How come 2/3rds of the population of Iceland died? No rats there.


----------



## stuartdouglas (Mar 5, 2008)

fleas. a village near where I grew up was wiped out by the plague as a result of bolts of cloth being bought into the village from London, fleas were in the cloth, fleas bit people, people got plague......etc


----------



## gtm (Jan 23, 2008)

I found dangerous aussie mice.

BBC NEWS | World | Asia-Pacific | Mice 'attack' elderly Australians


----------



## wildlifewarrior (Jun 26, 2008)

gtm said:


> How come 2/3rds of the population of Iceland died? No rats there.

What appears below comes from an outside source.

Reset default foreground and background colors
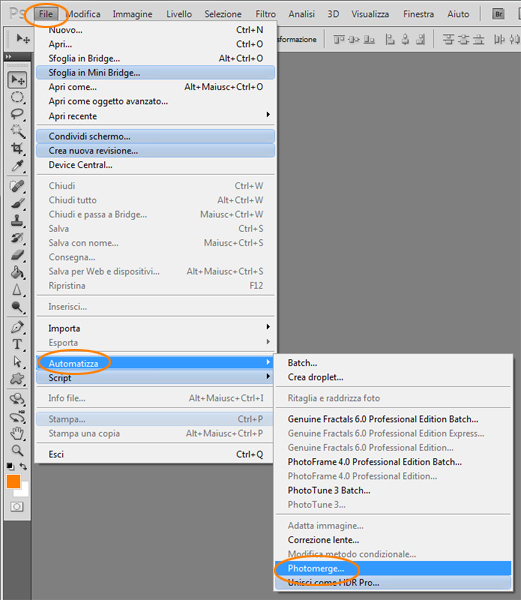The height and width of the screenshot is (600, 521). 11,466
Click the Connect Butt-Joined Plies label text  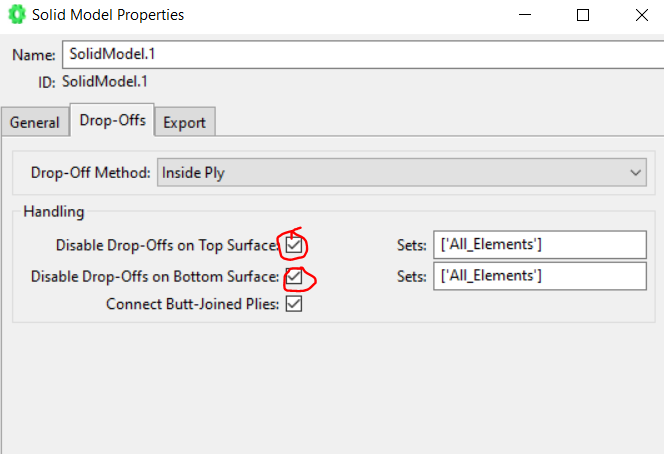click(x=192, y=304)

of course theres no rats in iceland ,Kerry Katona scared them all away


----------



## Danny_mcr (Oct 22, 2008)

wildlifewarrior said:


> of course theres no rats in iceland ,Kerry Katona scared them all away


:lol2: i didnt think about that


----------



## wildlifewarrior (Jun 26, 2008)

yea dude, shes deadly. she even used to live in the jungle:gasp:


----------



## fatbloke (Apr 6, 2008)

pastelpythons27 said:


> :hmm:
> 
> 
> 
> ...


 cool i want 1

must be the only hamster not getting feed to a snake lol


----------



## wildlifewarrior (Jun 26, 2008)

nah your wrong...u anit seen the knife on the snakes back:Na_Na_Na_Na:


----------



## Herpquest (Jul 18, 2008)

It was the Black or Ship Rat - Rattus Rattus, that carried the fleas responsible for causing the Bubonic plague in the 14th century.


----------